Badgers are part of the picture, too,  competing with hedgehogs for worms and beetles, and also preying on them. Hedgehogs avoid areas where badgers live, which may affect numbers.

“It seems likely that when conditions are good, when there is enough food for both species, badgers and hedgehogs are simply competitors for worms and beetles, with the badger being at an advantage, able to eat as many worms as six hedgehogs,” says Warwick. “But when conditions deteriorate, the relationship becomes predatory.” (This has nothing to do with the badger cull, which was not set up to protect wildlife.)

Countryfile's Ellie Harrison with a baby hedgehog

These countryside issues mean that our suburbs, particularly neighbourhoods with parks, commonland, woods and, of course, gardens, have become an essential refuge for hedgehogs. But here, too, hedgehogs are being squeezed. Decking, driveways, infill development, concrete-based fences and roads make safe foraging difficult.

Research by Dr Tom Moorhouse from Oxford University shows that in the best hedgehog habitat, a viable population needs an unfragmented area of at least 90ha to thrive. It’s difficult to find blocks of land that size that aren’t riddled by roads or other obstacles. And as populations of hedgehogs become smaller, a single adverse event can wipe out large numbers. A whole neighbourhood can lose all its hedgehogs very quickly.

This gloomy picture worsens when the uncertain effects of climate change, disease and wildlife rehabilitation are taken into account. 

Gardeners, it’s time to step up 

This is not a plea to convert your garden to squalor for the sake of the animals. In 2008, I worked on the BBC’s Wild About Your Garden, a series that redesigned gardens with the main aim of attracting local wildlife. We also set out to show that wildlife gardens could be beautiful for those who put in the hard work – and not so much as a single nettle was required. Instead of garden scruffiness, even small gestures can go a long way towards making a difference to hedgehog populations.

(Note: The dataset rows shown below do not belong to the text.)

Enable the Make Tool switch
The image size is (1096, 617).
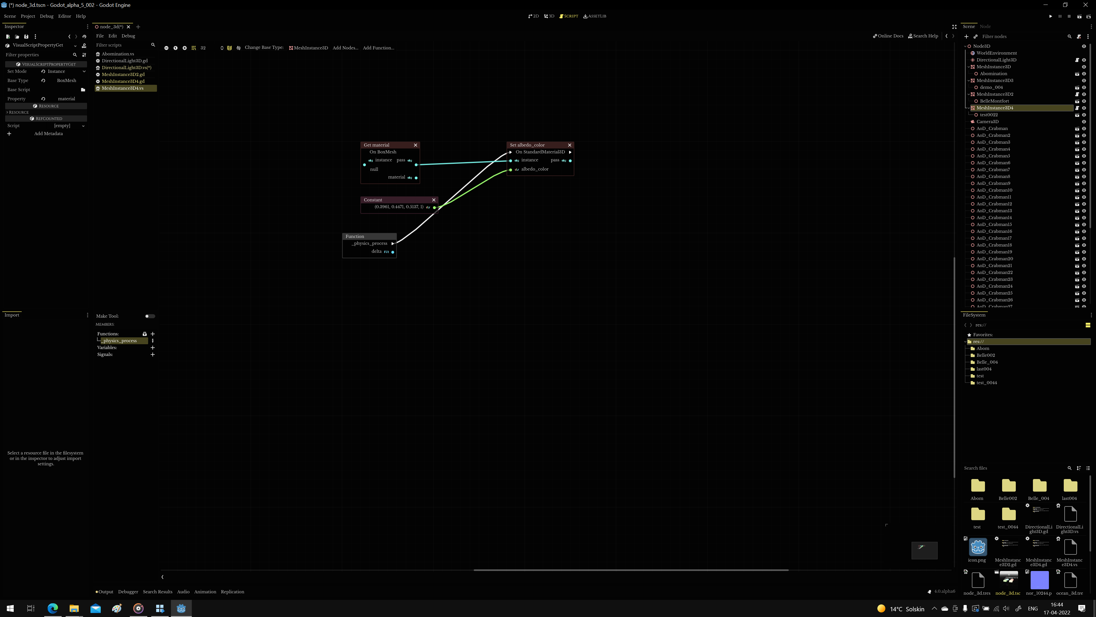click(149, 316)
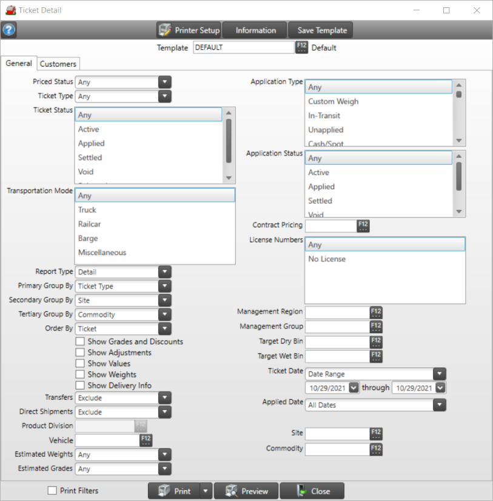Image resolution: width=493 pixels, height=501 pixels.
Task: Select Railcar in Transportation Mode list
Action: pos(89,224)
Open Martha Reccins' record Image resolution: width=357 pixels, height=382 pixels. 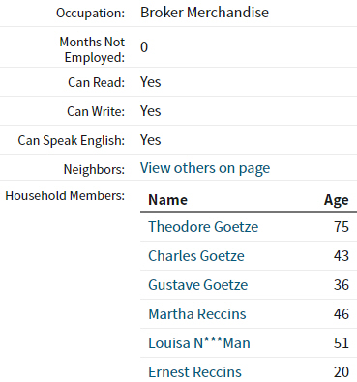coord(197,314)
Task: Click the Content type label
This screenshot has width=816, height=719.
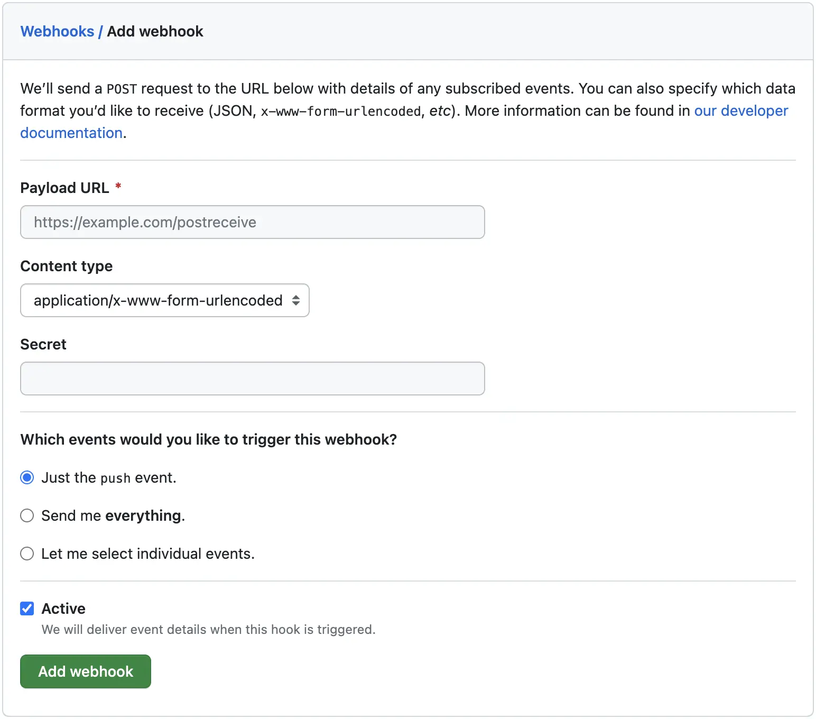Action: (66, 266)
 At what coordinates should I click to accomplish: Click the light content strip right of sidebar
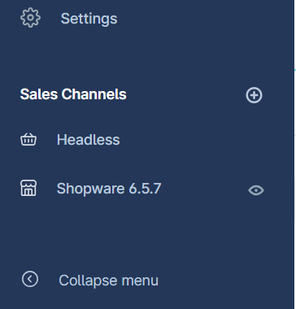tap(295, 155)
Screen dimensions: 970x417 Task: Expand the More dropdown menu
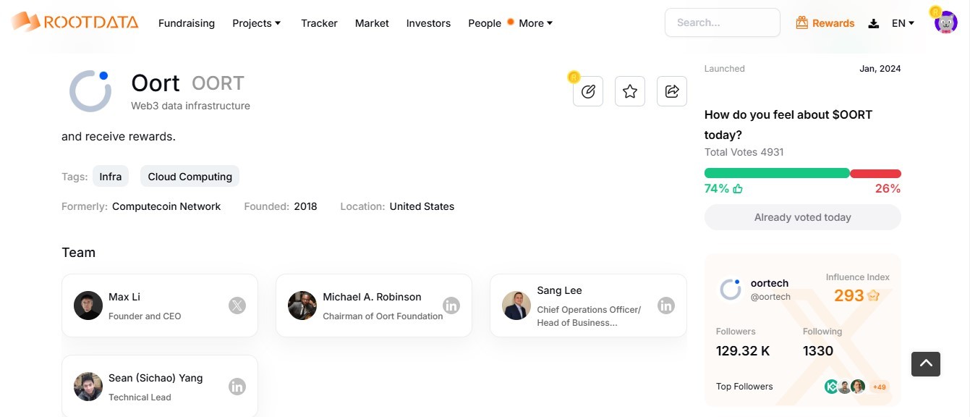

  1. Make sure there are gaps along garden boundaries. Less than 20cm2 is all that is needed. Why make a hedgehog-friendly garden if none can get in?
  2. Consider gardening as organically as you can to allow creepy crawlies to thrive. Garden chemicals have been a big problem. In our programme, I had a heated discussion with a group of understandably protective allotment growers on their use of slug pellets. They had tried every alternative: coffee granules, brass tape, eggshells, beer and more, but the slugs still rampaged. I was newly returned from a hedgehog rescue centre where I had watched the death throes of one wretched individual that has ingested slug pellets, via a slug. In the wild, hedgehogs will die from respiratory failure after suffering for many days. This one was lucky, it could be euthanised. Now, I am no gardener, but a friend of mine is and happily offers an alternative to the blue pellets of evil: nematodes, parasites that enjoy the offerings of most host species on earth, including slugs.
  3. Try lying on the ground for a hedgehog’s view on where they can find cover in your garden. Let the neighbours talk.
  4. You can offer fresh water and meaty pet food or chopped unsalted nuts, avoiding the bread and milk.
  5. If you have a water feature, make sure it has gently sloping sides or add rocks for an escape route.
  6. Check long grass before strimming or bonfires before lighting.
  7. In our garden we also installed a hedgehog box. Like so many homemade wooden box homes in gardens and the countryside, it was occupied by a completely different species (common lizards), but if nature is in your heart and carpentry isn’t, you’ll be delighted with any tenant.
A rescued baby hedgehog Credit: Alamy

For even more offerings, you can sign up to Hedgehog Street, a project set up to connect thousands of hectares of hedgehog habitat, or join the RSPB’s Give Nature a Home campaign.

On a light evening, sitting quietly, you may well be rewarded with the sound of a hedgehog’s snuffling snout. As it becomes darker, you can use a torch with red gel taped across the beam to get a better look without disturbing them. And while hedgehogs won’t stay loyal to you, if you have created a garden that allows them to thrive, all those less sexy micro-beasts that are so important to the system as a whole, certainly will.